*WHAT IS REQUIRED*. Can you rewrite the entries from the line with "This screenshot has width=946, height=532." to the line with "pos(583,87)", substituting "capture" for "screenshot" and leaving everything else untouched?

*GIVEN RECORDS*.
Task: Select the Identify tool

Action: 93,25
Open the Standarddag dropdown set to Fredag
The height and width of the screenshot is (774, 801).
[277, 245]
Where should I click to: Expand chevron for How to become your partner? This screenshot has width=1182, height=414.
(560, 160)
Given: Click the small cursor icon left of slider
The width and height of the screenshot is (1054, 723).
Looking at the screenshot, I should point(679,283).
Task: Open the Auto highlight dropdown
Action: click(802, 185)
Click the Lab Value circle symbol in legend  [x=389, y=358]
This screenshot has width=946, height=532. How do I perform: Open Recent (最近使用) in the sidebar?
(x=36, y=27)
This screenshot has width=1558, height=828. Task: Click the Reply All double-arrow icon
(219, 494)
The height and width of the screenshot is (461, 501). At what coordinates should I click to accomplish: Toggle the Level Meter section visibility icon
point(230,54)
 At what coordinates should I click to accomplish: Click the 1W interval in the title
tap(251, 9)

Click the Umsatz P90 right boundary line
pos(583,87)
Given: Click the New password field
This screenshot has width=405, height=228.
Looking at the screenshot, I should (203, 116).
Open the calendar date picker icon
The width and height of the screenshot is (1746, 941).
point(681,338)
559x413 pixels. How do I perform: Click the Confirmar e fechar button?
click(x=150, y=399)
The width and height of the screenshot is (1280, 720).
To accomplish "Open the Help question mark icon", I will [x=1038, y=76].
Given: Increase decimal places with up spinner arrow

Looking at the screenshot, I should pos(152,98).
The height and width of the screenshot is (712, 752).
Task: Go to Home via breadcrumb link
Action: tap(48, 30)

*TASK OUTPUT*.
This capture has width=946, height=532. How do I perform: Open Recent (最近使用) in the sidebar?
(x=36, y=27)
This capture has width=1558, height=828. Task: Click the Reply All double-arrow icon
(219, 494)
The height and width of the capture is (461, 501). At what coordinates should I click to accomplish: Toggle the Level Meter section visibility icon
point(230,54)
 At what coordinates should I click to accomplish: Click the 1W interval in the title
tap(251, 9)

Click the Umsatz P90 right boundary line
pos(583,87)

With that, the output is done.